When I recently grounded my daughter for failing to adequately prepare for tests, I banned her from riding lessons. Her instructor said the perfect revenge for a kid that takes this activity for granted is to have her mother partake of it in the child's place.
So this week, I swung my legs gently over the back of a twenty-four year old quarter horse named Daddy. He was sensitive, highly responsive, powerful, beautiful--and by the end of the lesson, I could now announce I was seeing a younger man who happens to have four legs (I'd say five, but he is a gelding and that fifth leg isn't packing a punch).
I worked with that lovely beast, and the world did not exist in those moments.
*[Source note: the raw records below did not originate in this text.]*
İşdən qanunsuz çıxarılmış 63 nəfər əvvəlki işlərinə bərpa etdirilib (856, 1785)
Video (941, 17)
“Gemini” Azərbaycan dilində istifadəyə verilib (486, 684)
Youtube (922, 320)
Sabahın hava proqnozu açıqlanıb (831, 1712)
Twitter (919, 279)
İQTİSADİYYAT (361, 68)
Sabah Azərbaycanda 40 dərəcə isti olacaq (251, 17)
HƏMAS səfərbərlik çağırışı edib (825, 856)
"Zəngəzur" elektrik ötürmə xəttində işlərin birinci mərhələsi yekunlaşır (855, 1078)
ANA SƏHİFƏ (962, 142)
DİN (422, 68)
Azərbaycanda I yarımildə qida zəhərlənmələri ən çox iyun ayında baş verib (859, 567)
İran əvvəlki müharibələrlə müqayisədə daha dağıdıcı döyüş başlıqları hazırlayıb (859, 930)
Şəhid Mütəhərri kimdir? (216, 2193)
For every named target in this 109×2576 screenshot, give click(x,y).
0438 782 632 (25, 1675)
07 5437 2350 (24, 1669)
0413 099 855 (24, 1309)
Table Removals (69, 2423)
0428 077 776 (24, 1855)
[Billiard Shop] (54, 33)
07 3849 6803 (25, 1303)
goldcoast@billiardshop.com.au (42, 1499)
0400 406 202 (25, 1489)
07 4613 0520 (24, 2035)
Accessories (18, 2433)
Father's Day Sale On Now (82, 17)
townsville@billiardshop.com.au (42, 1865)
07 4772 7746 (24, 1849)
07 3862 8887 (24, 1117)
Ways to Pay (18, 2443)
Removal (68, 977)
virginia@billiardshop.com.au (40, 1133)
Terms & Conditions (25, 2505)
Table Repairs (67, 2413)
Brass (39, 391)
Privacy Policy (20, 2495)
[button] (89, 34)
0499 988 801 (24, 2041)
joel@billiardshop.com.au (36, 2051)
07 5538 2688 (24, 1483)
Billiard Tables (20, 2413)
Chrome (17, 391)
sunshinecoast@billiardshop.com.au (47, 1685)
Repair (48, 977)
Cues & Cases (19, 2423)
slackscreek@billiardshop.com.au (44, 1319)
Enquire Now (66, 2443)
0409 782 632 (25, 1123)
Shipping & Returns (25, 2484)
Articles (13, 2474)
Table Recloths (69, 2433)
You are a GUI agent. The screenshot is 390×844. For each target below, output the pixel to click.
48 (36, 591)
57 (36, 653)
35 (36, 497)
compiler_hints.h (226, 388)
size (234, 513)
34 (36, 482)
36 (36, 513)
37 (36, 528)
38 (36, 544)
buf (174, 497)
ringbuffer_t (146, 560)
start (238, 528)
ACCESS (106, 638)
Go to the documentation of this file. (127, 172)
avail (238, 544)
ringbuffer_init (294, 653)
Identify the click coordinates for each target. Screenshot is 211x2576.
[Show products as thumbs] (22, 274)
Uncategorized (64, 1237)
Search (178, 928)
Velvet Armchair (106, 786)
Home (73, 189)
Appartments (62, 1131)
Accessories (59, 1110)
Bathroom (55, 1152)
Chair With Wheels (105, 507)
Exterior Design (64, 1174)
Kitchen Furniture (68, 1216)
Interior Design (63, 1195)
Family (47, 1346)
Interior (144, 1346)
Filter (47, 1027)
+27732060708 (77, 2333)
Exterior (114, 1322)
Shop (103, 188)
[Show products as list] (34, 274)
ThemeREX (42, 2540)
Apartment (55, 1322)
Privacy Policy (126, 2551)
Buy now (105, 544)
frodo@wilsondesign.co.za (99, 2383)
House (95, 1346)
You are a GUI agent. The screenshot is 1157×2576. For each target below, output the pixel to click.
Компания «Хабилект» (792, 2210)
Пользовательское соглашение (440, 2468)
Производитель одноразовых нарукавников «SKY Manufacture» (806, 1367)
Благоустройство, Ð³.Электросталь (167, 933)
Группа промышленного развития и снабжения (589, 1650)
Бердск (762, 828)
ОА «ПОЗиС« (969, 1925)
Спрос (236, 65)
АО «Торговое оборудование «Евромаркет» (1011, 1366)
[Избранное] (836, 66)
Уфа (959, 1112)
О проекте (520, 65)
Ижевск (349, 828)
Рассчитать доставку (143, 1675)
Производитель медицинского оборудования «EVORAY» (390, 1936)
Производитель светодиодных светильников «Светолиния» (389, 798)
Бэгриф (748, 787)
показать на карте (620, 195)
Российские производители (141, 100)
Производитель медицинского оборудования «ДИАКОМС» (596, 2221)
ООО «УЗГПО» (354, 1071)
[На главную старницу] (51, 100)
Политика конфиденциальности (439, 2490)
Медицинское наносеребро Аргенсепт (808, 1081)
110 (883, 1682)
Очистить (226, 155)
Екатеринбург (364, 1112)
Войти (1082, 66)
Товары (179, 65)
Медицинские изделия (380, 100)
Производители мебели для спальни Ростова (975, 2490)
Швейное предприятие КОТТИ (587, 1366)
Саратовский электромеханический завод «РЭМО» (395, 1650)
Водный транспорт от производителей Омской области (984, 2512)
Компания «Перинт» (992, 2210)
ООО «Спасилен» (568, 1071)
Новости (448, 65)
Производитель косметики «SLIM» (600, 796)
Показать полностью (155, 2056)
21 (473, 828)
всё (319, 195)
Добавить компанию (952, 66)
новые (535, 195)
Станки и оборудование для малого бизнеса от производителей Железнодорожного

I did not feel the wind nor the cold, nor hear the birds or passing cars. Instead, I listened to what cannot otherwise be heard--I listened with calves and thighs to the relax of his breath in the swell of horse belly, the feel of rythmic gait countering my own balance. I listened to the flickering of his ears, the posture of his head, the angle of my thumbs against reins. I listened to my body for the invisible line that ran from ears to heels, and for the widening circle the horse drew as my interior leg pressed firmly and slowly against his ribs. I heard the horse react silently to my trainer's voice then rotate his decision-making to my own. And I heard him as he gave my body lift on the crescendo stroke of a trot.
In the barn, post-lesson, I gently removed tack from the back of my new friend and whispered to him that I was so thankful he had been kind to a woman who was pushing her prime. My hands eased him from one side of the stall to the other as I flecked pollen and sweat from his hide. He waited, turned his head, and spoke of the morning to me. Grateful for attention and a sweet carrot, he loitered before lowering his head into a waiting fly mask.
I left the dark barn, breaking into the bright coolness of spring. Horses calling softly in distant pastures, I knew--I want to do this forever.